На втором судебном заседании, увидев Палыча в клетке, его жена умерла от сердечного приступа прямо в зале суда. На следующем, как сказал Палыч, судья отклонил его ходатайство разрешить ему присутствовать на похоронах жены. А на последнем заседании его же обвинили и в смерти его супруги, и в том, что он не мог быть на похоронах: «И нечего пенять на других».

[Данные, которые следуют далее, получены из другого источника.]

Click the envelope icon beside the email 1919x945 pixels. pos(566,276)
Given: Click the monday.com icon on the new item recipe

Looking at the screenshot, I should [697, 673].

Анатолию Рыбчинскому было сорок лет. Он был, как сам говорил (а позже демонстрировал навыки своего искусства), художником, скульптором, поэтому и (как говорил) имел духовный сан, а в камере с разрешения начальника — рясу и деревянный крест. Правда, в моём присутствии, то есть в камере, рясу и крест он никогда не носил. Был в спортивных штанах, туфлях и зелёном полусвитере с длинными рукавами. Анатолий Рыбчинский сказал, что он двоюродный брат поэта и композитора Юрия Рыбчинского. И множество песен последнего — это его, Анатолия, стихи. А в Уманском парке стоят его скульптуры. Но как только он оказался в тюрьме, брат и племянник Женя — директор «Гала-радио», — как сказал Рыбчинский, сразу его забыли.
В СИЗО в одной камере с Палычем Рыбчинский находился тоже четыре месяца. В СИЗО его, как он рассказывал, сразу привезли из Московского РОВД. Там продержали две недели в камерах и заставляли подписывать протоколы, согласно которым он якобы совершил нападение и нанёс ножевое ранение одной из своих учениц, которая в день нападения посещала его студию и, как сейчас утверждает следствие, отвергла его любовь. Он же никакие протоколы в РОВД не подписывал, и потерпевшая не говорила и не опознавала, что это он, по словам Рыбчинского. Однако когда его водили на ознакомление с делом, в нём стояли его поддельные подписи. И его голодовка — не что иное, как протест следователю и фабрикации дела.
Сейчас вспоминается второе четверостишие из его баллады:
Не хочется коверкать автора.
Мы помянули жену Палыча, допили спиртное и доели те продукты из домашней кухни, которые могли быстро испортиться.
После вечерней проверки я достал из кофеварки мобильный телефон и предложил Палычу позвонить. Он ответил, что ему звонить некуда.
Анатолий Рыбчинский позвонил на городской своей маме, которая, по его словам, не встаёт с постели и уже несколько месяцев не имела о нём никаких известий. И сказал, что у него всё в порядке. Разговор о голодовке уже не шёл, поскольку мы пришли к общему мнению, что голодать — это всё равно, что Рыбчинский будет помогать следователю своими же руками себя добивать. И было решено, что Анатолий будет есть всё, что передаётся, и набираться сил. Затем я позвонил Оле, рассказал, где нахожусь, и о своих новых сокамерниках. Оля позвонила папе. А тот — Юрию Рыбчинскому, чтобы обрадовать поэта: мол, его брат в хороших руках.
— У меня нет брата Анатолия! — сказал Юрий Рыбчинский.
Я продолжал ходить на ознакомление с делом и писать заявления и жалобы в прокуратуру с просьбой допросить меня по вновь предъявленному обвинению (от 26.06.2001), а также — что материалы дела к ознакомлению предоставляются мне крайне редко, они непрошитые, а страницы и томá дела не пронумерованы или пронумерованы карандашом, и в заявлениях указывал: «Полагаю, что это делается для того, чтобы фальсифицировать дело дальше и затягивать его передачу в суд».
На свои заявления и жалобы я получал из прокуратуры ответы, что я сам отказался давать показания, а также что всё, что я пишу в заявлениях, не соответствует действительности; листы дела и тома пронумерованы, ознакомление происходит согласно графику, а дело в ближайшее время будет отправлено в суд.
Каждый такой ответ из прокуратуры приносила сотрудница спецчасти СИЗО. Я должен был ознакомиться с ним и написать в ответе внизу, что ознакомлен. И ответ-оригинал подшивался в личное дело. Если было нужно, то ответ могли оставить в камере на сутки, чтобы заключённый, подозреваемый, обвиняемый или осуждённый мог внимательно ознакомиться или переписать ответ, сделав себе копию. Один из таких ответов мне был подписан прокурором отдела прокуратуры Киева Дохно. И поскольку я не смог уловить его суть, то оригинал ответа оставил на сутки себе, ожидая прихода адвоката. На следующий день последний посетил меня. Вместе с Владимиром Тимофеевичем в кабинете находился человек лет сорока пяти, в тёмно-синем костюме, белой рубашке и галстуке. Его тёмные, слегка с сединой пышные волосы были аккуратно подстрижены и уложены, а глаза смотрели пристально и сурово. Этот человек сидел за столом. А Владимир Тимофеевич стоял в левом дальнем углу комнаты у стены.